Continue the interview about women of color in the cannabis industry from the point where it stops.

● Text block:
=== Begin Enclosure ===

You are also one of the founders of Supernova Women, a new group of women of color focused on cannabis. I noticed that you called out the recent DEA decision not to remove marijuana from Schedule I as “an outrage”, while you also lead cooking with cannabis classes. What is Supernova’s big picture purpose?
Supernova aims to lower the barrier of entry into the cannabis industry for people of color. We also work to empower women of color to own cannabis businesses and help them become self-sufficient. I am one of the four founders of Supernova Women.

What avenues are there for people of color with skills and knowledge to overcome society’s marginalization? Should they start at home?
I feel that the lowest barrier of entry into the cannabis industry for anyone is through a home grow.  That is how I got into the cannabis industry too. You can learn a lot from your own home grow. You can learn how to grow top shelf flower, process the plant into hash and edibles. If you are in an area that does not have a medical cannabis program, there are ancillary businesses that revolve around cannabis to tap into also.

Do you grow cannabis yourself? If so, where did your knowledge come from?
I have been a grower since 2007. I learned from ICMAG (an online forum) and I bought several grow books. Lots of reading and research, trial and error, and asking questions online helped me gain the knowledge to grow high-grade cannabis.

See Also
Barry Foy and the Gentleman Smugglers

With so disproportionately few Black, Hispanic and Asian people employed in the industry, is racism a big factor?
Racism in the cannabis industry exists. The fear of people of color entering the industry also exists. We’ve been targeted in this War on Drugs for decades. Our families have encouraged us to NOT enter the industry, as they fear for our safety. The Drug War has broken apart many families and communities of color and made it fearful to participate.  People of color are under much more scrutiny than their white counterparts. People of color are targets of illegal prosecutions and raids. It’s not fair but it’s been this way for years.

What is your take on police practices that routinely escalate in minor incidents — Sandra Bland not obeying the illegal order to put out her cigarette; someone selling loose cigarettes; someone else not moving fast enough to an order because they didn’t understand English or were mentally impaired?

=== End Enclosure ===

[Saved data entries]
=== Begin Enclosure ===

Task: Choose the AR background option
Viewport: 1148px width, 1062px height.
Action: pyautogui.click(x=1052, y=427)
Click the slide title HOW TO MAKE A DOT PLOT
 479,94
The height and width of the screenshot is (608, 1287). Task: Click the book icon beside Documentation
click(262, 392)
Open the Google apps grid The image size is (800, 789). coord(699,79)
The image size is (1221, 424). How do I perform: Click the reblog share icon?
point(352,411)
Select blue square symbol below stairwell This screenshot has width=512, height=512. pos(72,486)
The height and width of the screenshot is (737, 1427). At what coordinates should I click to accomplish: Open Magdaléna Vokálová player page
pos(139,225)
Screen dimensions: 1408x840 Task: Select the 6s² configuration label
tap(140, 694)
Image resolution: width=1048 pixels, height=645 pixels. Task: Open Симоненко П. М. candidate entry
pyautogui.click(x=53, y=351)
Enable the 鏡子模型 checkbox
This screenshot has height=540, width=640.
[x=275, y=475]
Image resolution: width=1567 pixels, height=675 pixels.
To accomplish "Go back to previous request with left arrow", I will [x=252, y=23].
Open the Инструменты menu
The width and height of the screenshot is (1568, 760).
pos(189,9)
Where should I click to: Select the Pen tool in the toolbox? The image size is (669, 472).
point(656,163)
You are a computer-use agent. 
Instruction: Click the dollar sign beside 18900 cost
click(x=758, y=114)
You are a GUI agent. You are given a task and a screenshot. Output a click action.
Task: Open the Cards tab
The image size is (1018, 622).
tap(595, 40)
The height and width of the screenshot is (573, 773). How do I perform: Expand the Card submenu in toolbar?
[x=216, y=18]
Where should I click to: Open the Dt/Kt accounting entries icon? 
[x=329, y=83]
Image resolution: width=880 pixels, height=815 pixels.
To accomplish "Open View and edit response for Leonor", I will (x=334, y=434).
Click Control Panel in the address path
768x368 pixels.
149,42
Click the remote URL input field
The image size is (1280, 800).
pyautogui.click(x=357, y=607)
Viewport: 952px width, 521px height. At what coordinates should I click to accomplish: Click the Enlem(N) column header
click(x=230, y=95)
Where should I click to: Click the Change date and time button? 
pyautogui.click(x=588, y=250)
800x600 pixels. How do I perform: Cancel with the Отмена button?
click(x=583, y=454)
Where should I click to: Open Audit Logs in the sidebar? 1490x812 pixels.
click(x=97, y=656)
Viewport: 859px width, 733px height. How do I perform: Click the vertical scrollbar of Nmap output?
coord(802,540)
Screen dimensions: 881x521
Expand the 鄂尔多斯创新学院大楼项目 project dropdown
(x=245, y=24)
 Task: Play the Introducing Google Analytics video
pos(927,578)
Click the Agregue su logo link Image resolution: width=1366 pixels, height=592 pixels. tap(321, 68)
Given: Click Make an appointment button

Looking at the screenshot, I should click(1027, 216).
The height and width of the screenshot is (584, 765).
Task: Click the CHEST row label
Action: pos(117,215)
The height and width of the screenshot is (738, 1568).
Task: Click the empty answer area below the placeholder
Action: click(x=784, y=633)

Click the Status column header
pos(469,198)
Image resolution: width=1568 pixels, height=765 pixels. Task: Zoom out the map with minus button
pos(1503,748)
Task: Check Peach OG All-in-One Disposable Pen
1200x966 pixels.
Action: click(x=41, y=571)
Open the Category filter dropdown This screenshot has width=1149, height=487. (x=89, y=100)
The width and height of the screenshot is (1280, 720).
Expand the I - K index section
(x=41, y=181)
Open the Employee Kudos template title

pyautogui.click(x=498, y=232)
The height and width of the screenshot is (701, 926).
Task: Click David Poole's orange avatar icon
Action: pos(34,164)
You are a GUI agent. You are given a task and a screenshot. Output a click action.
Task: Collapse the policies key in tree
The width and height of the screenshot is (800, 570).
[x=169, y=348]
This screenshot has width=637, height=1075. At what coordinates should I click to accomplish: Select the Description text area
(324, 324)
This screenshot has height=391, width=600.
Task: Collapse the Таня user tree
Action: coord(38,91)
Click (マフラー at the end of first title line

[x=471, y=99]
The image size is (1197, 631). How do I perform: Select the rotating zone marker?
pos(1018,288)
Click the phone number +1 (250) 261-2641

=== End Enclosure ===

● Answer space:
I feel that the criminalization of cannabis has greatly impacted the escalation of police force, giving them “cause” to violate citizens’ rights because they claim to “smell weed”.

Are you in a position to reach out to communities of color through Supernova seeking their involvement, or should a larger coalition take that on? For instance an outreach campaign through NAACP, which has nationally called to End the Drug War and Dismantle Marijuana Prohibition, including dealing with drug addictions, poverty, discriminatory practices like redlining, and erasing barriers to entry into the cannabis industry so that productive employment is an option?
Currently Supernova Women hosts panel discussions and workshops for people of color looking to get into the cannabis industry or looking to expand their business within the cannabis industry. NAACP should look to partner with cannabis advocacy groups to spread the message far and wide to not only end the Drug War but to call on our people to participate in the legal cannabis market and give them the tools and support to do so.

What should rookie growers know to produce health-conscious cannabis from clones or seed? How do you feel about chemical pesticides?
I am a big fan of True Living Organics, a term from The Rev that is used to describe plants grown from rich organic soil. Feed the soil if you want to grow great cannabis; do not focus on feeding the plant.

Is there a special connection between women and weed?
There will always be a special connection between women and cannabis. After all, a flower-producing cannabis plant is a female plant!

How can cannabis change the World, as we know it?
Cannabis is an enlightening plant. If the criminalization of cannabis comes to an end, this can have an outbound ripple effect to our entire civilization, as we know it. HEMP WILL SAVE THE PLANET.